Antiques and art are recommended for a limited part of an investment portfolio, at least for high-net-worth individuals. Recently, Christie’s and Sotheby’s whittled away at any benefit this might have for buyers of more modest artwork by increasing the threshold for their buyer’s premium in their lower two tiers (Effective 11 March 2013 for Christie’s).
Tier 1 (25%) <$50,000 <$75,000
Tier 2 (20%) $50,000-$1,000,000 $75,000-1,500,000
Tier 3 (12%) >$1,500,000 >$1,500,000
Percentage of U.S. buyer’s premium depending on item value for Christie’s. Note the figures for the lower two tiers increased. Sotheby’s increased similarity.

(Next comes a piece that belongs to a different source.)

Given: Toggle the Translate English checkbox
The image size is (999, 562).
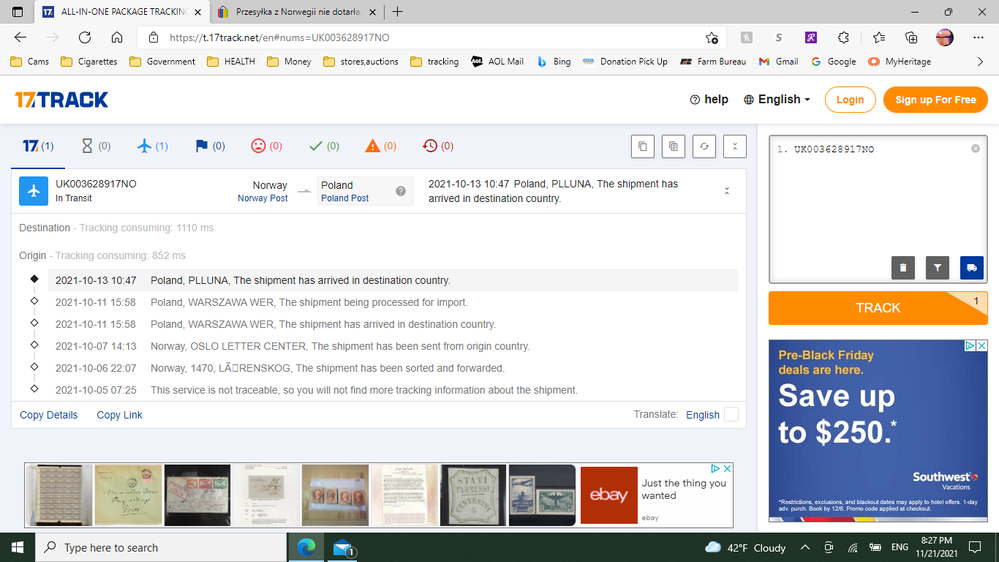Looking at the screenshot, I should point(731,414).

Whether this was to squeeze an additional premium from clients or to discourage lower and medium-end sellers and buyers from consigning to them is the $64,000 question. Javier Lumbreras from Artemundi Global Fund tackled this puzzle with data in his article entitled, “What is the True Reason Behind Christie’s and Sotheby’s Increase in Buyer’s Premiums?” It was published in ArtBanc Intelligence, in June 2013 (issue 4).
Lumbreras performed a statistical analysis on more than 9,000 lots sold at Christie's and Sotheby’s during 2012. To do this, he grouped the lots sold using the before period and then the after increase in pricing structure at both Christie’s and Sotheby’s. He used the lots in each tier and their share in value to calculate the percent of premiums the auction houses gained from the sales.